Hastenede yürürken etrafındaki insanların nasıl oluyorda bu denli sosyal olabildiğini düşündü. Kendisi fazlasıyla asosyaldi de. Ne zaman insanlarla konuşmaya başlasa heyecanlanıyor, anında kekelemeye başlıyordu. Bu çok zor bir durumdu. Hem kötü izlenim bırakıyor, hemde ağlayacak duruma geliyordu. Çantasıyla bir o yana bir buyana salına salına yürüyen Jane, bir anda durup oraya odaklanmıştı. Gözleri yanlış görmüyordu. Hayır hayır aynen. Resmen bir adam yumruklayarak eşini dövüyordu. Zavallı kadın yere düşmüş adamın tokatlarını ve bir o kadar da tekmelerini yiyordu. Ve etrafında olan adamlar bir ellerinde pıt pıt eksik gibi izliyorlardı. Jane ne olduğunu anlamadan bir anda çantasını o pisliğin kafasına vururken buldu. " Allahın belası" , "al sana pislik herif" diye söylenerek çığlık çığlığa adama ard arda vuruyordu. Sonra ne olduğunu anlamadan kendini bir anda hastane tavanını izlerken buldu. Kafası uğul uğuldu. Sanki beyninin içinde bir kurt sürüsü var ve uğulduyordu. AHHH diye inledi. Bu ağrı çok tanıdıktı. Gözlerini kapattığında ise o anı hatırladı. Sonra ise tüm vücudu uyuşmuştu.
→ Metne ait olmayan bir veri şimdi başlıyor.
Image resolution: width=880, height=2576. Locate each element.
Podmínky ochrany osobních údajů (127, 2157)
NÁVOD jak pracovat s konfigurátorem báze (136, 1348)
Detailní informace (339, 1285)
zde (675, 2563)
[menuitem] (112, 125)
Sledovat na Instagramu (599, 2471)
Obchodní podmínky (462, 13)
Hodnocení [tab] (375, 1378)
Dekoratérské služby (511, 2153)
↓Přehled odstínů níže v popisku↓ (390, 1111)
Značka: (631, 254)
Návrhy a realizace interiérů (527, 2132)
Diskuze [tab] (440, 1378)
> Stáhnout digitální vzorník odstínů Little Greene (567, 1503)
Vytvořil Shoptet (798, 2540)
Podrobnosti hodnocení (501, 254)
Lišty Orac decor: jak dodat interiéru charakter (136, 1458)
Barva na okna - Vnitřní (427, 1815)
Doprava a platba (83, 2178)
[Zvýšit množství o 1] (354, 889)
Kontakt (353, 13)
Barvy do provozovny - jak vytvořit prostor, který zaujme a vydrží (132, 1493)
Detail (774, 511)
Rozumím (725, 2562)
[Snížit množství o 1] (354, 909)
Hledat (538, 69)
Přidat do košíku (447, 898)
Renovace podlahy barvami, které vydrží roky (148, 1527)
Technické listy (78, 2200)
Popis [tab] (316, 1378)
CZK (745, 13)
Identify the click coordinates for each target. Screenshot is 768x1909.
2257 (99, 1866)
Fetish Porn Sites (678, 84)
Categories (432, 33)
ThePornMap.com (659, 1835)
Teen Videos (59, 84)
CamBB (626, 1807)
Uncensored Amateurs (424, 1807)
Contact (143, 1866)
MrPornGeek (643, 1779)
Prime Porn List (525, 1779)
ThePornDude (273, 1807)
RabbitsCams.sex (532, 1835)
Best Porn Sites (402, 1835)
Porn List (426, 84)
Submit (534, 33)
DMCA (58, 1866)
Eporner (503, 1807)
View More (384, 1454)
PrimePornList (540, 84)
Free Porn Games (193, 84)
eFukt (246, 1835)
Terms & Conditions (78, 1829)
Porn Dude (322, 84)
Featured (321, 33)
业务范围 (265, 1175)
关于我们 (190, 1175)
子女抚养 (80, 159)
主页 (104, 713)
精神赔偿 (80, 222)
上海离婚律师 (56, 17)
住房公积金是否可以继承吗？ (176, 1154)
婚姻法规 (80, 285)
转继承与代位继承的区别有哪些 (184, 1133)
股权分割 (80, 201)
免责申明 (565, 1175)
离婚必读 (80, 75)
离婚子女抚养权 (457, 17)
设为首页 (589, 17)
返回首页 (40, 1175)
Uyandığında bembeyaz bir odadaydı. Galiba melek oldum yoksa öldüm mü? Diye kendini cimcirdi. Yok yok hala acı hissediyordu. Burnuna dolan o hastanedeki iğrenç koku midesinin bulanmasına sebep olmuştu. Kafasını çevirdiğinde ise serumla karşılaştı. Of diye kendi kendine söylenirken birden odanın kapısı açıldı. İçeriye beyaz önlüklü güzel bir kadın gelirken bir yandan onu süzüyor, bir yandan ise kendi kendine düşüncelere başlamıştı bile. " Kendinizi nasıl hissediyorsunuz? Ağrınız var mı? "
" Sa-sa-nı-nırım " kahretsin. Yine aynı şey olmuştu. "
" Bir ağrı kesici verip sizi eve göndericem "
Tamam diyemeden kadın fişek gibi çıkıp gitti. " Neyse ne amaan. Yine alıcam damardan ohhh. Kebap vallaa. " diye geçirdi içinden.-3 SAAT SONRA-
Kafası hala fazlasıyla dengesizken yürümekte zorluk çekiyordu. Başı hala uğulduyordu. Bir bank görüp direk ona oturdu. Yoksa heran bayılabilirdi ki bayılsa şimdii ohoooo. Parkın karşısına oturmuştu. Çocuklar çok tatlıydı. Çok masumdular. Hayattaki kötülüklerden habersiz, herşeyi evcilik sanan masumlardı. Hiç büyümeselerdi keşke. Keşke diye düşünürken yanına 5-6 yaşlarında bir çocuk geldi. "Abya çikolâtân var mı? " Allah'ım ne kadarda masum diye geçirdi içinden. " Yabancılardan çi-çi-kolata isteme-melisin. " dedi. " Ve çikolatam yo-yok" diye ekledi. Çocuk yüzü düşerek gitti. Bizim kızda napsın işte yine kendi kendine konuşarak, insanları izledi.